If I were to be consigned to life on a remote island, what one flower would I bring along with me? That’s a bit like asking you which child is your favorite, or which piece of music you could listen to for all eternity.

There are so many wonderful flowers, but some years ago I pondered the question and selected the peony “Festiva Maxima.” That’s a double white one with a spot of red in the middle, and a fragrance so alluring, I wrote, that it could make one swoon. I acknowledged that Festiva Maxima does have a flaw: rain weighs down the blossoms, and sometimes the flowers break their stems — even if in a peony support cage.

But if you were to ask me today, I would say my favorite flower is the Candelabra or Japanese primrose, Primula japonica. I have a patch of them blooming in the shade of three old wild apples in moist, dark soil. I started with just a few plants, but they drop seeds and fill in spaces, overtaking what was once a meagre, struggling lawn.

I estimate that right now I have 200 to 250 square feet of primroses in full bloom; in a 3 foot by 3 foot square, I counted about 25 or 30 plants in bloom — so I have more than 500, perhaps even 750. All this in 10 or 15 years, and no work other than a once-a-year weeding of Jewel Weed, which also loves the conditions.

Each plant has a rosette of light green leaves and sends up a flower stalk 12 to 36 inches tall. Flowers ring the stalk in tiers, starting with one tier, and working up to four tiers of blossoms on the oldest plants as the season progresses. At each tier, there are a dozen small blossoms — or up to 20 — pointing out like bugles. Each blossoms is about an inch across.

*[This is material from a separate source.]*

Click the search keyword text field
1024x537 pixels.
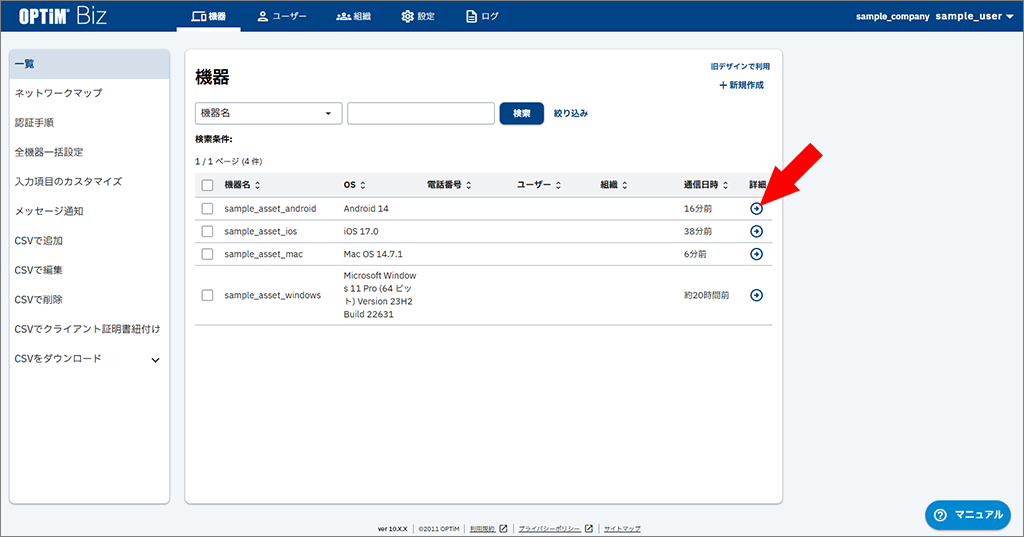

The colors vary as they hybridize. My favorites are a deep magenta. At the other end of the spectrum are the whites, though not pure white. Then there are pink, and dark pink ones. All are fabulous. Fragrance? Nothing much. But that would be like expecting a prize poodle to be able to read the newspaper.

The bloom period starts for me in late May and goes through most of June. A month or more with some blossoms. At any given moment a plant might have just one ring of flowers, or up to three. As the flowers fade and die off, some develop a nice light blue.

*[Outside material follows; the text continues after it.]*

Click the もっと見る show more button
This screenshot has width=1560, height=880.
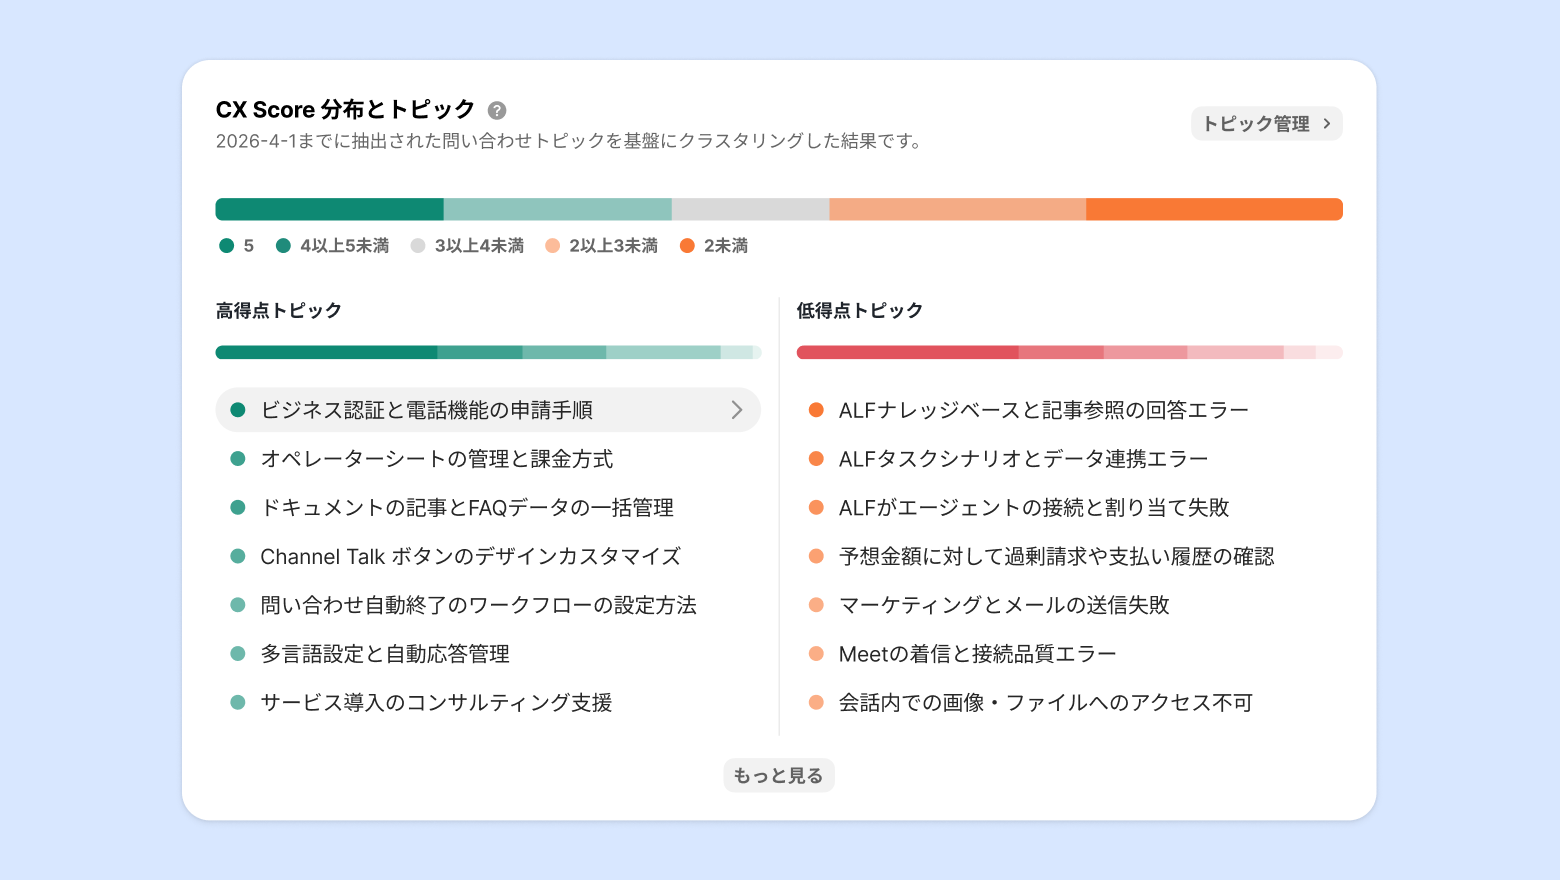(x=778, y=775)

Before the candelabra primroses bloomed came another nice one, albeit with no common name, Primula kisoana. This one, unlike the other, will grow in either moist or dry shade. It has lovely pink blossoms that pop up just 6 inches above the fuzzy leaves that are so dense that they keep weeds from appearing. The leaves are 5 inches or so wide with a scalloped edge and a light green color.

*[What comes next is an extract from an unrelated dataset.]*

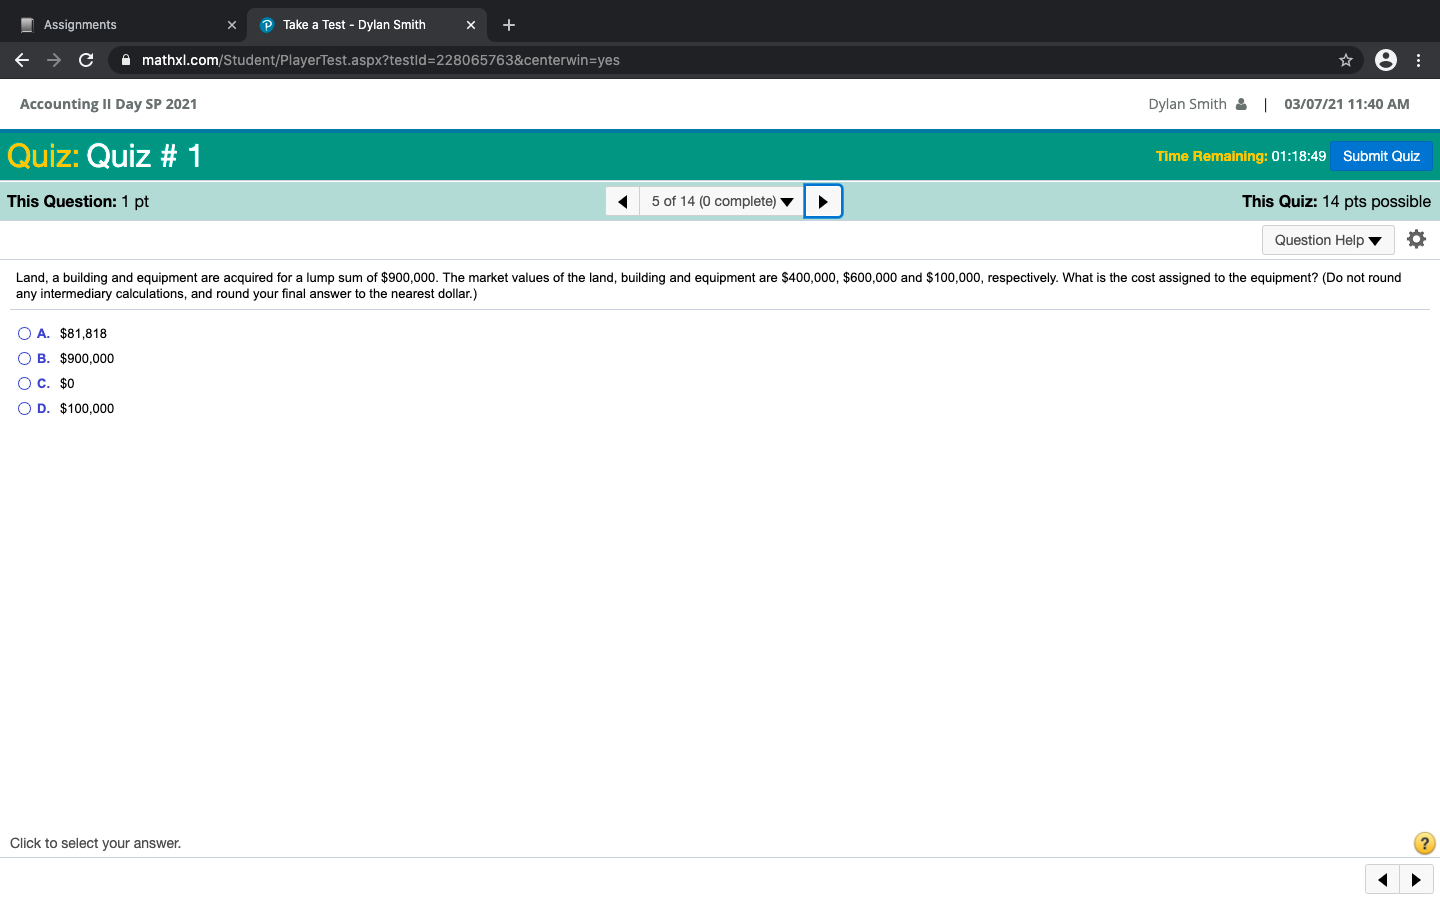This screenshot has width=1440, height=900.
Task: Expand the Question Help dropdown
Action: point(1327,240)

One of the greatest things about the Primula kisoana is that it spreads by root. But unlike mint or bee balm, this little beauty does not run over and out-compete other plants. It will politely meet up with the roots of another, and move to the left or right instead of grasping for every inch of soil. Where I have it in dry shade, it gets some morning sun but no afternoon sun.

Another nice plant I have blooming now, and which can act as a ground cover, is bigroot geranium (Geranium macrorrhizum). To avoid confusion, I should explain that the bright red or white geraniums popular in window boxes are not geraniums at all, but are in a genus (scientific grouping) known as Pelargonium. Geranium is a genus of hardy perennials.

The bigroot geranium thrives where other perennials may survive, but few love: dry shade with competition from tree roots. Maples and locust are notorious for sucking everything out of the soil, yet I have planted the bigroot geranium under those trees, and had them thrive. Will they grow under hemlocks or pines? No, that’s asking too much.

Bigroot geranium comes in at least three colors: white, pink and dark pink. The leaves are about a foot tall, with the flower stems standing above them at about 20 inches. Their leaves form a dense mass of foliage that most weeds find inhospitable.

On another note, many readers have been complaining that their tomatoes are yellow-leafed and miserable looking. Not to worry. Tomatoes need sunshine, and early June was, for most of us, rainy and cold. They will recover soon.

Plants suck up moisture that contains the minerals they need — but only if the moisture is required to replace water that the plants have given off. They don’t give off much water vapor when it’s chilly and wet, so they can get nitrogen-starved. With heat and sunshine they will recover.

I have set up Adirondack chairs near my primroses and spend at least some time there every day. And even though I’ll never have to pick just one flower to grow, these primroses are a real delight to me.